My question appears elementary, but I have been pretty vexed trying to answer it precisely. Can one use the Rutherford/Coulomb scattering amplitude to get a finite, normalized momentum-space distribution for the outgoing particle state?

Specifically, consider an incoming wave packet $\psi_{in}(\vec{k})$ which is, let's say, a Gaussian in momentum $\vec{k}$ centered around some $\vec{k}_0$. Say this is a charged particle and it scatters off a classical Coulomb potential $V(r) = \alpha/r$. Naively, one would write the outgoing wavefunction as something like

$\psi(\vec{k'}) = \psi_{in}(\vec{k'}) + i \int d^3\vec{k} \ f(\vec{k'},\vec{k}) \delta(E_{k'}-E_k) \psi(\vec{k}) $

where the amplitude depends on the angle $\theta$ between $\vec{k}$ and $\vec{k'}$ as

$f(\vec{k'},\vec{k}) \sim 1/(1-\cos \theta)$.

As is well known, this thing diverges as $\vec{k} \to \vec{k'}$, so the integral blows up there, so the total cross section is divergent, and so on. That's fine. But one could ask for eg. the probability distribution

$dP(\vec{k'}) = |\psi(\vec{k'})|^2 d^3\vec{k'} \ \ \ \ (*)$

but it appears to be singular at every $\vec{k'}$ that's in the support of the incoming wavefunction, since at each such value the forward part of the amplitude diverges.

Is there a way to get around this and produce a finite distribution? What's particularly confusing is that one can actually invoke the optical theorem and show that, formally, $(*)$ integrates over all $\vec{k'}$ to unity, but on any finite region of $\vec{k'}$-space, the integral looks divergent!

(As a special case, consider the incoming packet to be a delta function $\psi_{in}(\vec{k}) = \delta(\vec{k} - \vec{k_0})$. Then the probability to scatter into any solid angle that doesn't include the forward direction $\theta = 0$ is manifestly finite, and you can use the optical theorem to write the probability for scattering into a small solid angle $\delta \Omega$ which includes the forward direction as $P = 1 - \int_{S^2 / \delta \Omega} d\Omega \frac{d \sigma}{d \Omega}$, i.e. as 1 - (the probability to scatter into any other angle).
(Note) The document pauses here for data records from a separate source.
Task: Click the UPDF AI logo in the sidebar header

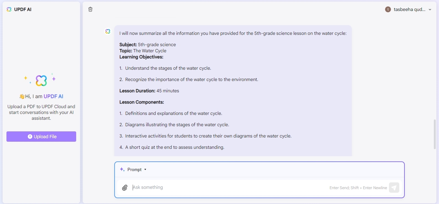Action: [x=9, y=9]
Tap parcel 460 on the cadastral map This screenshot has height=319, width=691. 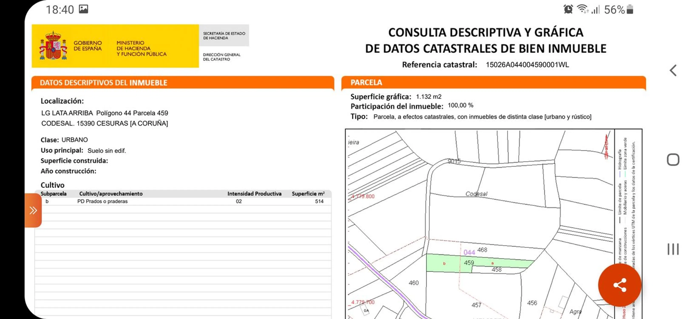[413, 283]
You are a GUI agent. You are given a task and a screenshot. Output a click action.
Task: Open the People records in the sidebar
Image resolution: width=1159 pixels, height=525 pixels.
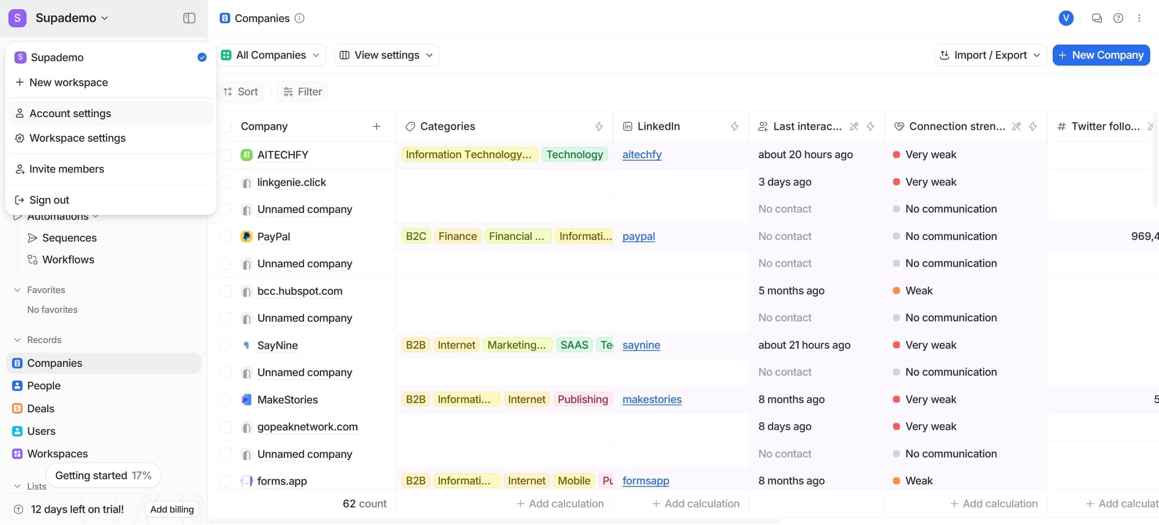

But if instead we consider an incoming wavepacket that has some finite support, this kind of trick doesn't seem to work...)


Just in case anyone was left hanging here, I think I'm satisfied for the time being by the "Coulomb wave functions". These things are exact, normalizable solutions to the Schrodinger equation with a plane-wave boundary condition. They aren't exactly of the form given above here, with a scattering amplitude in them, but you can form initial wavepackets and get well-defined answers that take forward scattering into account.